Boaventura de Sousa Santos, em sua obra "A cruel pedagogia do vírus", aborda o agravamento severo da vulnerabilidade em razão da pandemia e afirma que "qualquer quarentena é discriminatória, mais difícil para uns grupos sociais do que para outros". Na verdade, tais grupos já "padecem de uma especial vulnerabilidade que precede a quarentena e se agrava com ela". Esses grupos compõem o que o autor chama de Sul, que em sua concepção "não designa um espaço geográfico. Designa um espaço-tempo político, social e cultural. É a metáfora do sofrimento humano injusto causado pela exploração capitalista, pela discriminação racial e pela discriminação sexual". A lista dos que estão à Sul da quarentena não é exaustiva, mas o autor analisa alguns desses grupos, a saber: (a) as mulheres; (b) os trabalhadores precários, informais, "ditos autônomos"; (c) os trabalhadores da rua; (d) as populações em situação de rua; (e) os moradores nas periferias pobres das cidades, favelas etc; (f) os internados em campos de internamento para refugiados, imigrantes "indocumentados" ou populações deslocadas internamente; (g) os deficientes; (h) os idosos; (i) os presos; (j) as pessoas com problemas de saúde mental, nomeadamente depressão5.

É possível que, no Brasil, a questão da saúde mental ainda não tenha chamado a atenção da sociedade em razão do momento de esforços ainda voltados ao enfrentamento do estado de emergência em saúde pública. Ela surge como efeito colateral da própria pandemia e costuma evidenciar a invisibilidade do tema. O silêncio a respeito da depressão, da ansiedade, entre outros transtornos mentais, agrava o sofrimento dos pacientes que padecem de tais males e impede, não raras vezes, a busca por ajuda profissional.

◆ **Informações exibidas**:
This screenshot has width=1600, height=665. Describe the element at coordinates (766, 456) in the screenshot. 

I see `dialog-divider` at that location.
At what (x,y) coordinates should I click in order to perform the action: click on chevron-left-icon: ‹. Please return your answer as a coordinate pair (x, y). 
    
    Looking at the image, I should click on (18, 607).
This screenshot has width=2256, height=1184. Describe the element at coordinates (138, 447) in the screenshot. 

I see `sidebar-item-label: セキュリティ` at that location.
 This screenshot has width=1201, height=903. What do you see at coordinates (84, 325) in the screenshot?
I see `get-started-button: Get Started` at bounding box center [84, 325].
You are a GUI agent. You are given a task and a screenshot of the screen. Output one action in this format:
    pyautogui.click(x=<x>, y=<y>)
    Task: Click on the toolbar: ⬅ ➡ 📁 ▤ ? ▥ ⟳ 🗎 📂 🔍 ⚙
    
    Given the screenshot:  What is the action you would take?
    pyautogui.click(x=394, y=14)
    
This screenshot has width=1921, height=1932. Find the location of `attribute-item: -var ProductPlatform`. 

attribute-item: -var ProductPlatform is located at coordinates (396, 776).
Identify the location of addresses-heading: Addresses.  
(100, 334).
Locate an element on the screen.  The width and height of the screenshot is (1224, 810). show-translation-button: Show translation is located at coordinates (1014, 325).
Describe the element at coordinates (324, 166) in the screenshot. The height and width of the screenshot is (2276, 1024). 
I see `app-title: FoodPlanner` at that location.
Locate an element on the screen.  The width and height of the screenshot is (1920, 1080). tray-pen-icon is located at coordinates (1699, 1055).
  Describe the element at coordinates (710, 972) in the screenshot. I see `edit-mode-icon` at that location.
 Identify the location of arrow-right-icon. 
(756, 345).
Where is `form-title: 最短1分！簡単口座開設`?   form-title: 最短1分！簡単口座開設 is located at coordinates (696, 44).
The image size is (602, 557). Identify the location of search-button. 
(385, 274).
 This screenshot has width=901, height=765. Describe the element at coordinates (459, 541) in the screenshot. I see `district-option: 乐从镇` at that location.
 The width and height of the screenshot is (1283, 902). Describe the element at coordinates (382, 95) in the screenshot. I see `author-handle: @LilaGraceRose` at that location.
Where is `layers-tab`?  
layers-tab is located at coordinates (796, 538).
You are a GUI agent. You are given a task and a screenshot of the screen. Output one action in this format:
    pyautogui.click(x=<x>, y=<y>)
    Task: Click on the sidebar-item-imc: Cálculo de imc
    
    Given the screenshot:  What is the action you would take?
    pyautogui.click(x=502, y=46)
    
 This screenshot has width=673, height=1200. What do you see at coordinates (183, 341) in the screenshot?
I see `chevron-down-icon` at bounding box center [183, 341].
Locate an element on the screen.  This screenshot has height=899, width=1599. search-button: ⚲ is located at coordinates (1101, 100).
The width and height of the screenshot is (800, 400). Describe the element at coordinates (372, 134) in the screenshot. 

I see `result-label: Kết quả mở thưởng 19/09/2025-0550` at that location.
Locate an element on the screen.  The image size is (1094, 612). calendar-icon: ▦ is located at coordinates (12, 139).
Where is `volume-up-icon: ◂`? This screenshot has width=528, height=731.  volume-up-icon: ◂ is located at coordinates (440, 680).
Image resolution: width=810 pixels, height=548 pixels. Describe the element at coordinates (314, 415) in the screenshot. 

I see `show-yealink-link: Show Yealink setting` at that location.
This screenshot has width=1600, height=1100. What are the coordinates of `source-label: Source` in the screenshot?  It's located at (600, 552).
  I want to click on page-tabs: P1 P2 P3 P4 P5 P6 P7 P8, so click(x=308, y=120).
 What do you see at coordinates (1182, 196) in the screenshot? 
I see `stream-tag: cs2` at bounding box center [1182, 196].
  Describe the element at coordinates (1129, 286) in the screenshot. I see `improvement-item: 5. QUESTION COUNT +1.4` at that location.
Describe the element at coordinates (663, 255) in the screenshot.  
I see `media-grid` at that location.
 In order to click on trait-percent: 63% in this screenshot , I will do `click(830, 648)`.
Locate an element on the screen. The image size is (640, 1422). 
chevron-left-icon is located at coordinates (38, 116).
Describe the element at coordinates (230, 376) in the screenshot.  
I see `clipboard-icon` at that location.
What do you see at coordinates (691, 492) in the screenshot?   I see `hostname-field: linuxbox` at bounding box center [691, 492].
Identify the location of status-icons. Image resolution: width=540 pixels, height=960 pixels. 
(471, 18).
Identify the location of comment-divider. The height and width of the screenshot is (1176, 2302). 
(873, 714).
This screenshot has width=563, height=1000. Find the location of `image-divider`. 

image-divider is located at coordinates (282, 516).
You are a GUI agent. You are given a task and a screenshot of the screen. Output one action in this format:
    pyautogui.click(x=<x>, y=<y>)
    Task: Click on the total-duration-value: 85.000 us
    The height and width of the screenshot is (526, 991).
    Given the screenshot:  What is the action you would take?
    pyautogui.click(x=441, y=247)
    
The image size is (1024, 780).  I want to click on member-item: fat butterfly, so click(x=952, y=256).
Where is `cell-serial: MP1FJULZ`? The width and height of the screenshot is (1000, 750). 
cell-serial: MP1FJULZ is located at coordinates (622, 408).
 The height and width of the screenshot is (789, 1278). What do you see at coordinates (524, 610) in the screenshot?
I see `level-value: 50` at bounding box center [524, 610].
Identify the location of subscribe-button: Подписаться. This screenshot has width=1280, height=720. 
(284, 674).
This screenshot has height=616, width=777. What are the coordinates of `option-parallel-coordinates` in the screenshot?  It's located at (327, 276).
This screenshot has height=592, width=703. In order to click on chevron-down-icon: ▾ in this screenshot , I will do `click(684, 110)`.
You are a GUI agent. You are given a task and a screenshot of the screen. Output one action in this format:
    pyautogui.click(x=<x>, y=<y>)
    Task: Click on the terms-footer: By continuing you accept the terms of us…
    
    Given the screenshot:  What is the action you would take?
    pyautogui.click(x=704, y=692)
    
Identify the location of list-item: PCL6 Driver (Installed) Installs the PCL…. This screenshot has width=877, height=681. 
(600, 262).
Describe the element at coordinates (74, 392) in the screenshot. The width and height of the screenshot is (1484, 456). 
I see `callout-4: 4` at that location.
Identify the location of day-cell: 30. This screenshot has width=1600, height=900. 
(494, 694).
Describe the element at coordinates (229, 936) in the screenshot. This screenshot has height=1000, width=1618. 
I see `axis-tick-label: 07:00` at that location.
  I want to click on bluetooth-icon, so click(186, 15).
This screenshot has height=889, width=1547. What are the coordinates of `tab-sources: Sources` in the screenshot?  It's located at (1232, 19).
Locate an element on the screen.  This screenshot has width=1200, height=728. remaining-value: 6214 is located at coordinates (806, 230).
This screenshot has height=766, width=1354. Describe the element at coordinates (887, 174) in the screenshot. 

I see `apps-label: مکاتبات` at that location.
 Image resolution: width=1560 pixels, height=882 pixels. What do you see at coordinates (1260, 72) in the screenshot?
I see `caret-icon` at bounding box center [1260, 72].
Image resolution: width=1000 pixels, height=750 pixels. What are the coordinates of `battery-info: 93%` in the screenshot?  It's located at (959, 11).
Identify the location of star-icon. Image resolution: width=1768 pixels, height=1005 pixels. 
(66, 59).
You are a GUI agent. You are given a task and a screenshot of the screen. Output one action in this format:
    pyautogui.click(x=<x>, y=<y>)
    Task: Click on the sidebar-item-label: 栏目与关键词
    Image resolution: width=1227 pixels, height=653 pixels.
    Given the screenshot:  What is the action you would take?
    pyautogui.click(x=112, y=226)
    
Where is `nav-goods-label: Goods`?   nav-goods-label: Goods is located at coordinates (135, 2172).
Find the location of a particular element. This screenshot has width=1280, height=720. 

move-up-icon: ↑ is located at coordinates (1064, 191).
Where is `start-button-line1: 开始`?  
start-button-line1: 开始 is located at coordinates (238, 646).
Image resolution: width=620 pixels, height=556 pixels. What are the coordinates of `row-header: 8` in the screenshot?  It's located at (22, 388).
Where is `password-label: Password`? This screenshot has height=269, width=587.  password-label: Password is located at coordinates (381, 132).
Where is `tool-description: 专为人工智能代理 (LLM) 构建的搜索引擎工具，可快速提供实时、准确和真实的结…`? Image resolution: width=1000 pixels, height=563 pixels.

◆ **Requisito**:
Por favor, devolva sem nenhuma alteração o trecho do texto sobre a quarentena e a vulnerabilidade que começa nas palavras que contêm "É possível que, no" e termina depois de "por ajuda profissional.".

◆ **Resolução do exercício**:
É possível que, no Brasil, a questão da saúde mental ainda não tenha chamado a atenção da sociedade em razão do momento de esforços ainda voltados ao enfrentamento do estado de emergência em saúde pública. Ela surge como efeito colateral da própria pandemia e costuma evidenciar a invisibilidade do tema. O silêncio a respeito da depressão, da ansiedade, entre outros transtornos mentais, agrava o sofrimento dos pacientes que padecem de tais males e impede, não raras vezes, a busca por ajuda profissional.